■ Stored data entries
· · ·

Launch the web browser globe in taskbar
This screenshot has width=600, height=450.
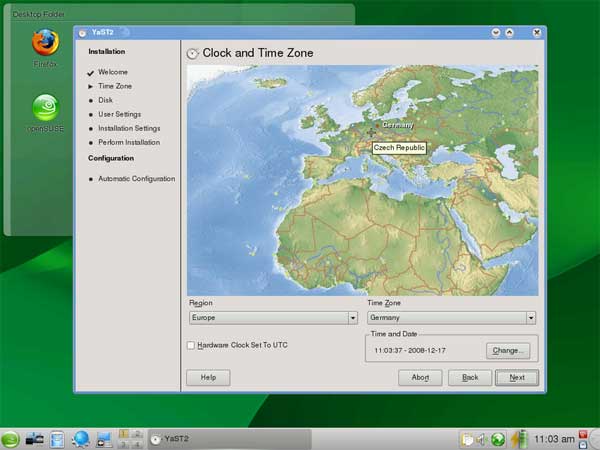pyautogui.click(x=82, y=438)
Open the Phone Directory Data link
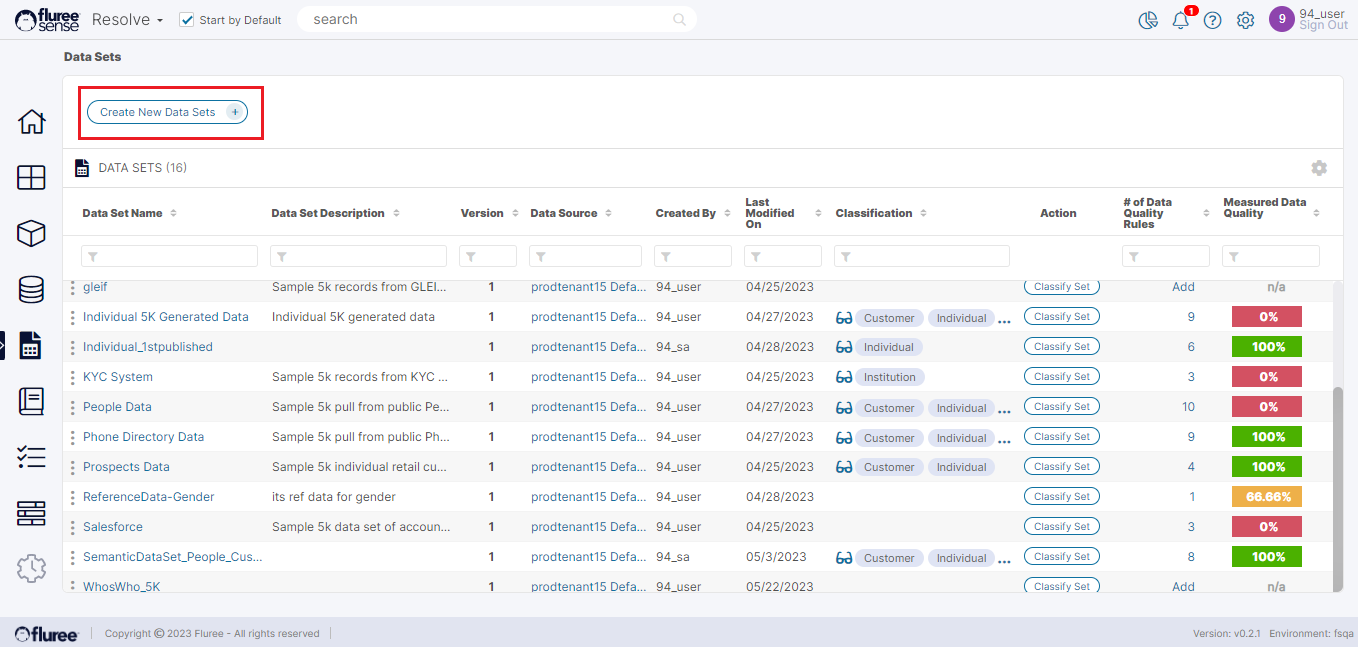Viewport: 1358px width, 647px height. (x=143, y=437)
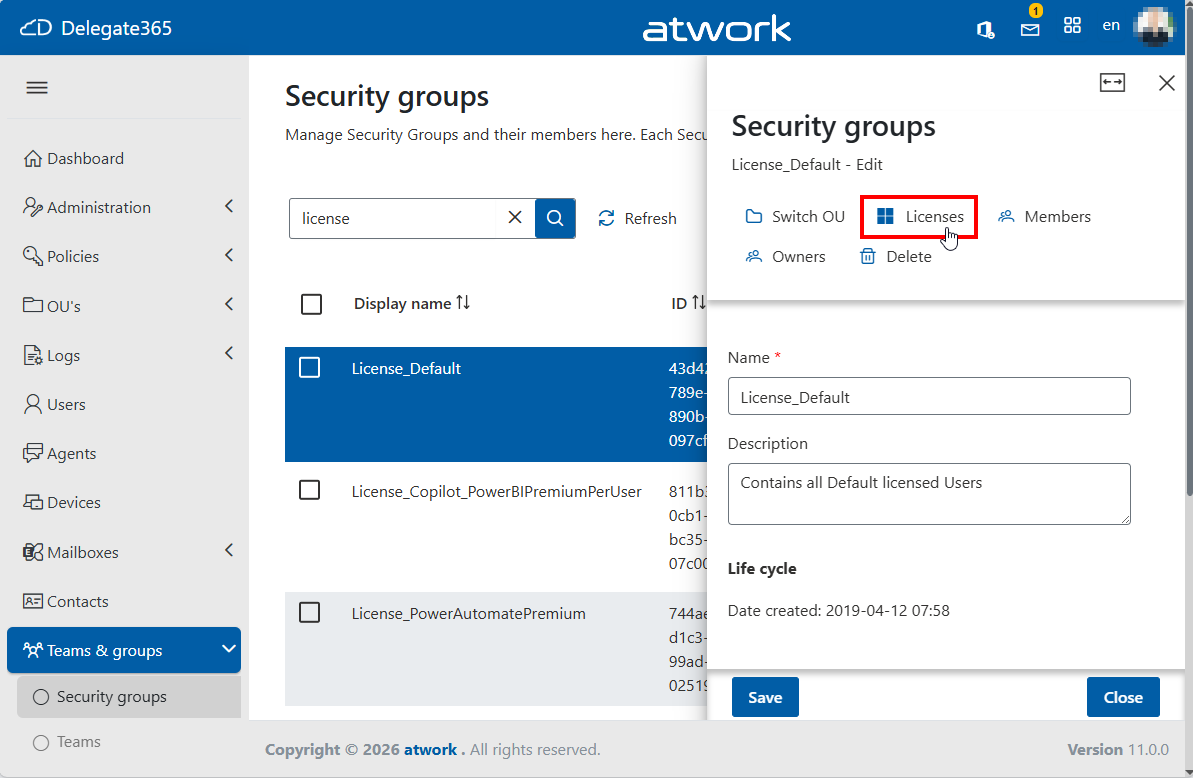Tick License_PowerAutomatePremium checkbox

310,612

· · ·

■ Aim of the task
What is needed is an exact transcription of every entry, minus the pictures.

■ Solution to the problem
Launch the web browser globe in taskbar
This screenshot has width=600, height=450.
pyautogui.click(x=82, y=438)
Open the Phone Directory Data link
Viewport: 1358px width, 647px height. (x=143, y=437)
Tick License_PowerAutomatePremium checkbox

310,612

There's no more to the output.